━━━━━ Entries provided ━━━━━
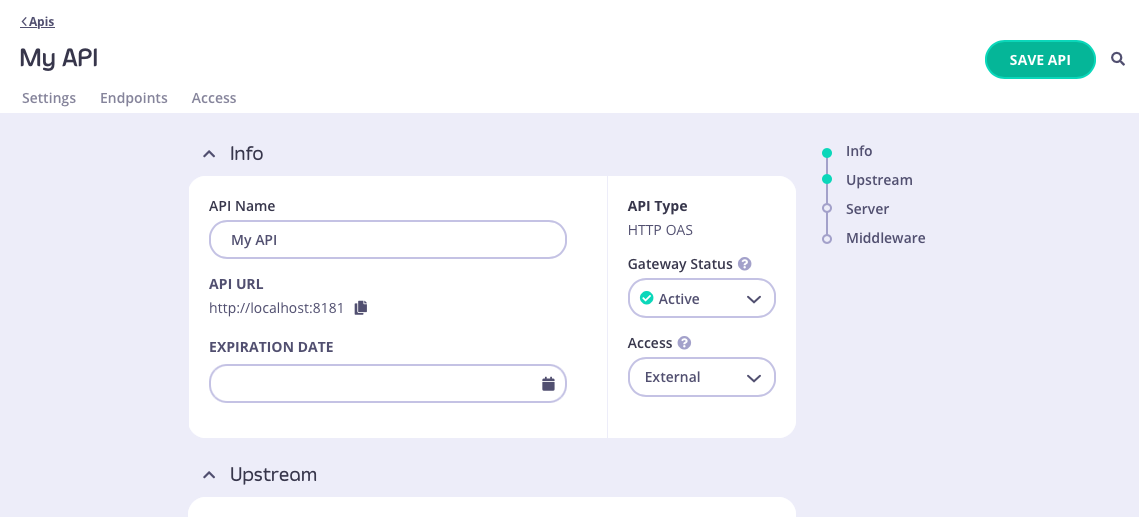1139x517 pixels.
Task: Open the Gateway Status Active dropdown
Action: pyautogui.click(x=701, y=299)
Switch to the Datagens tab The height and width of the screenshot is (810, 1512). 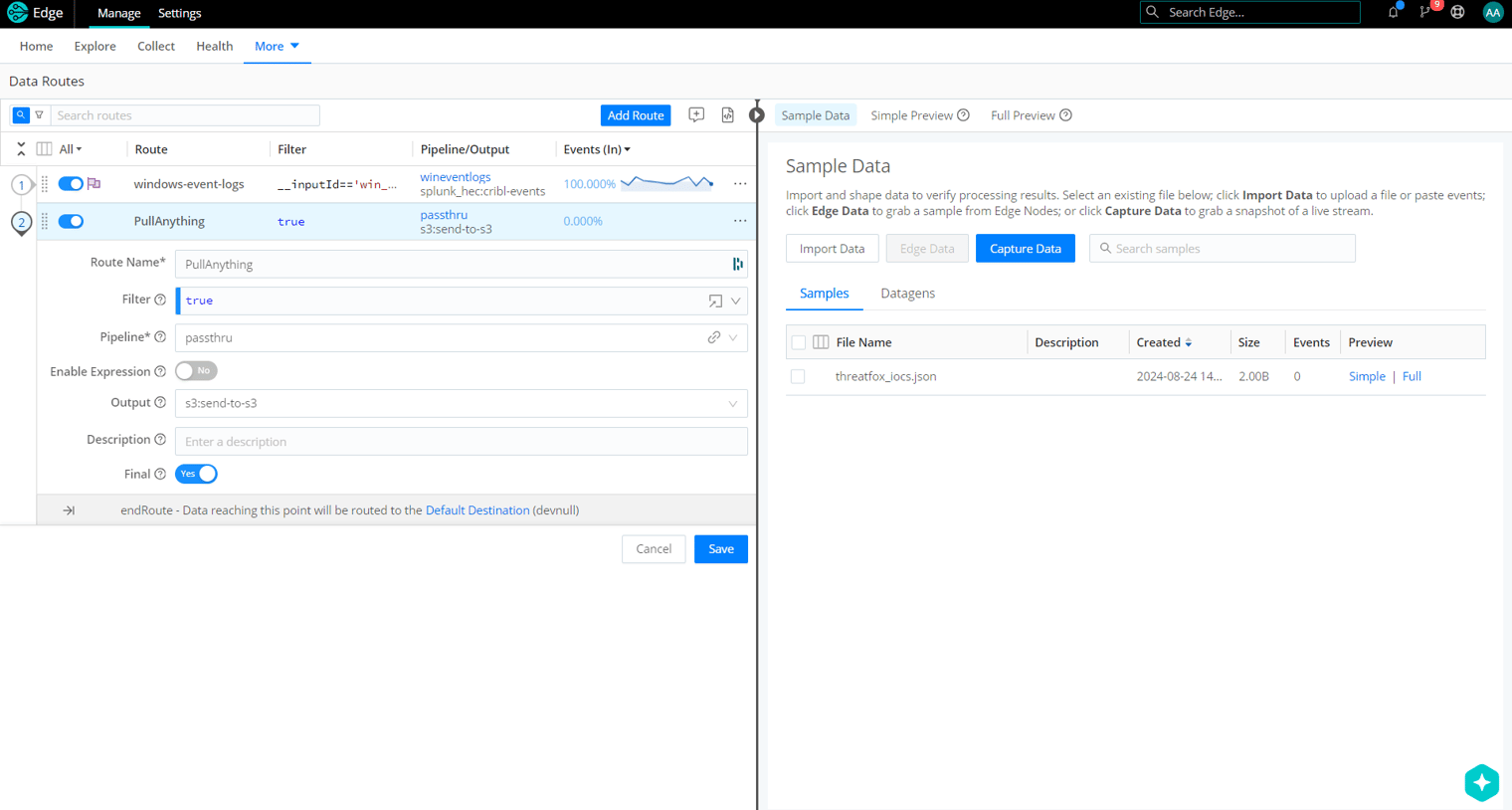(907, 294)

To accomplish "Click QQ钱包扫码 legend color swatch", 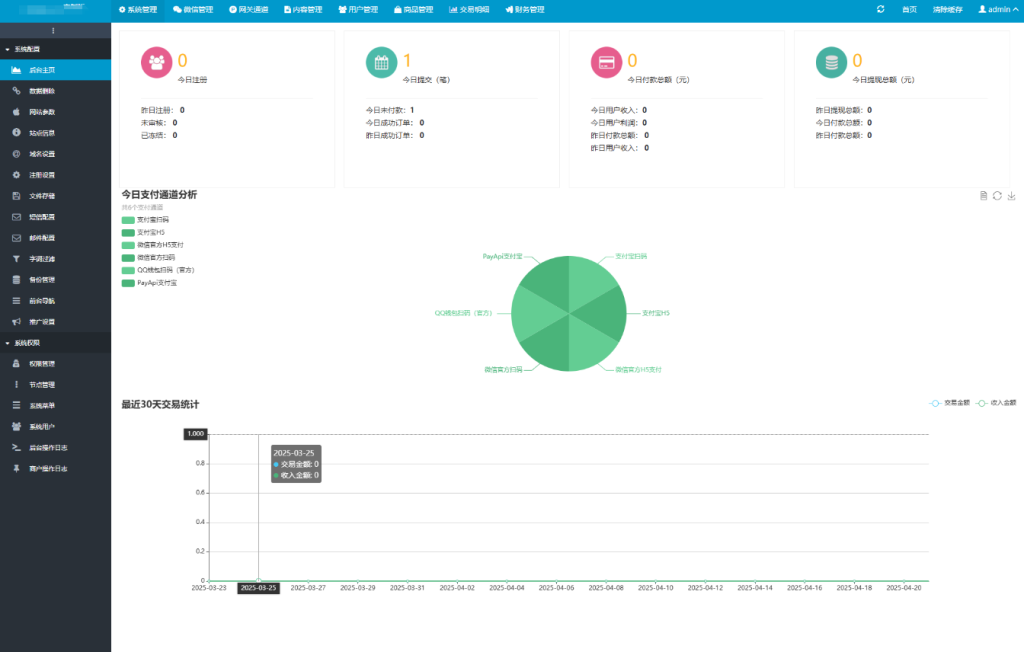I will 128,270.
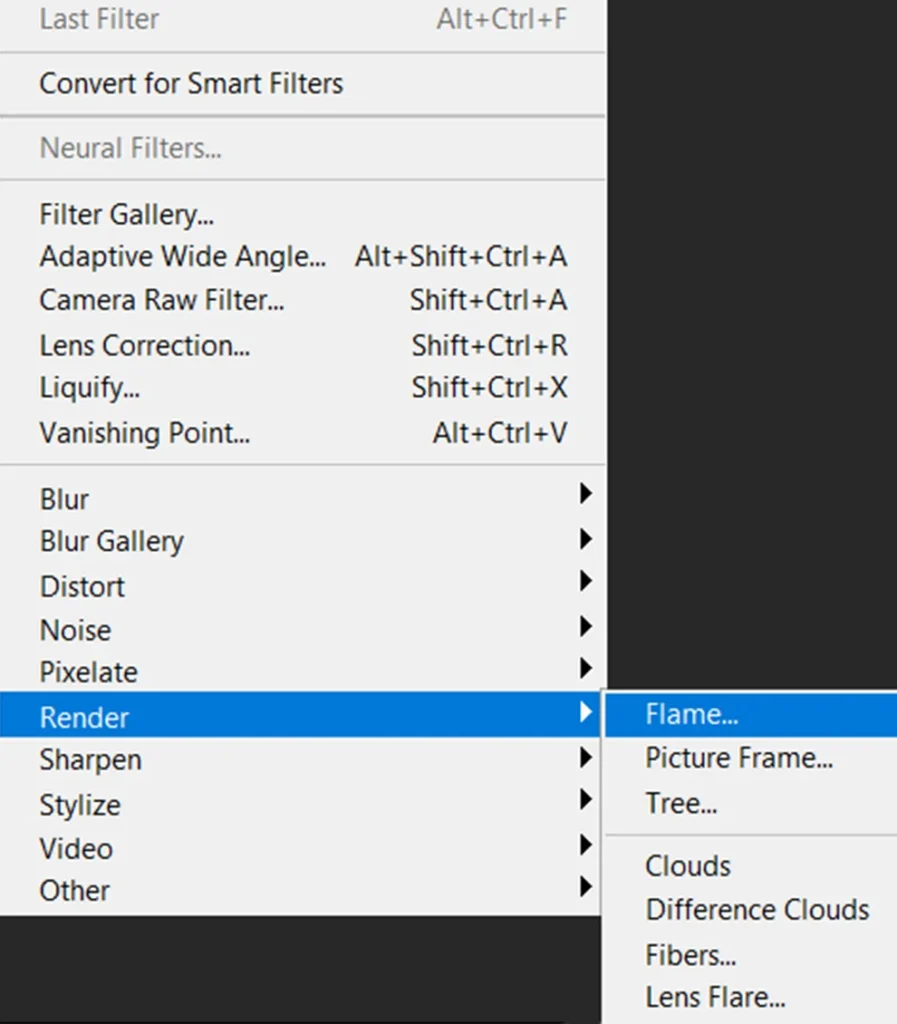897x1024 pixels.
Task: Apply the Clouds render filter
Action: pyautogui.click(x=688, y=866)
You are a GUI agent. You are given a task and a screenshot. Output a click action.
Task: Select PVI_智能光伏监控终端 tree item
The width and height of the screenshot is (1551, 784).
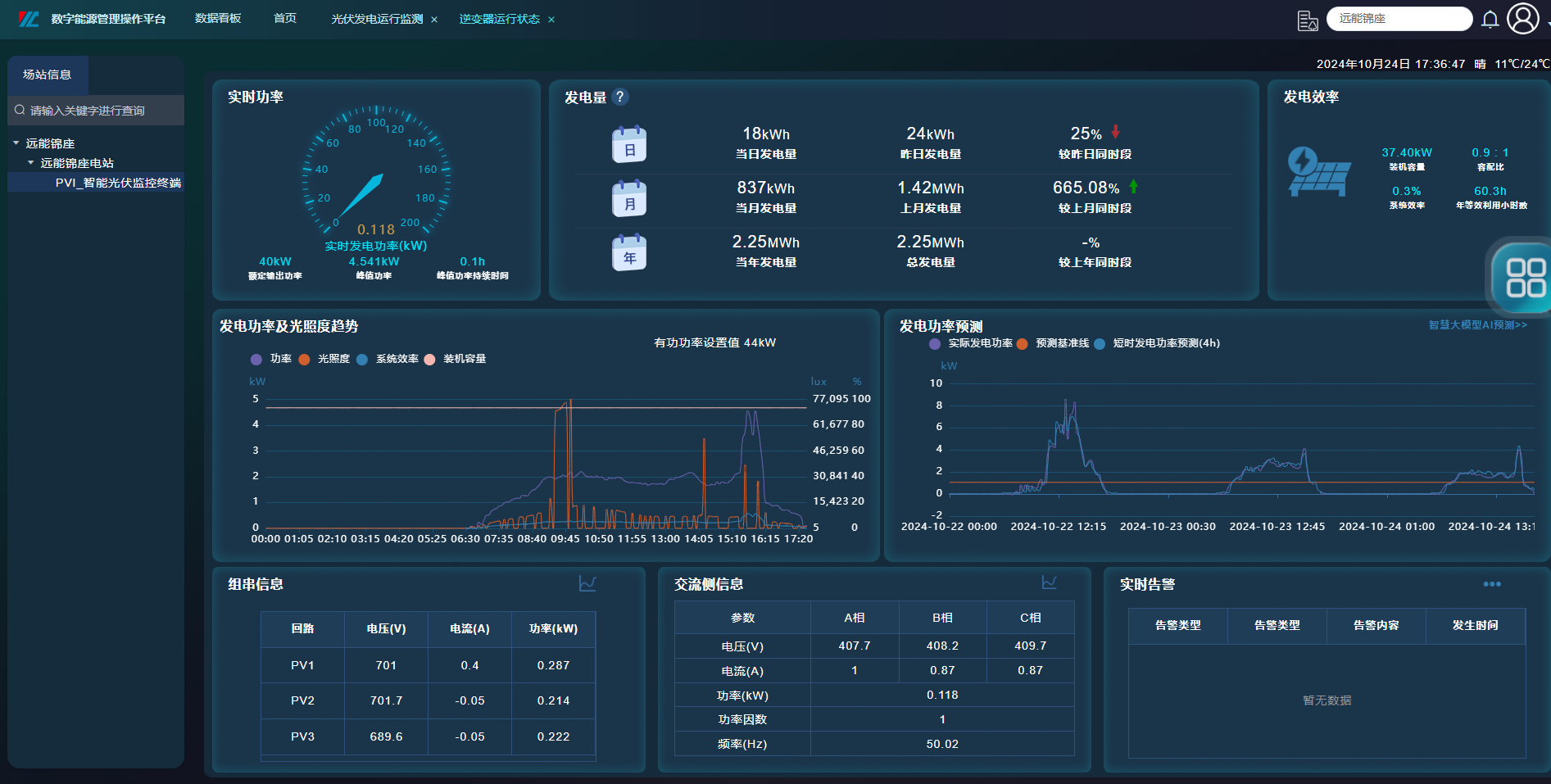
━━━━━
Return the stretch of the listing from the line containing "You are a GUI" through the end of the listing, word for word, with the pictures left out.

You are a GUI agent. You are given a task and a screenshot. Output a click action.
Task: Select PVI_智能光伏监控终端 tree item
The width and height of the screenshot is (1551, 784).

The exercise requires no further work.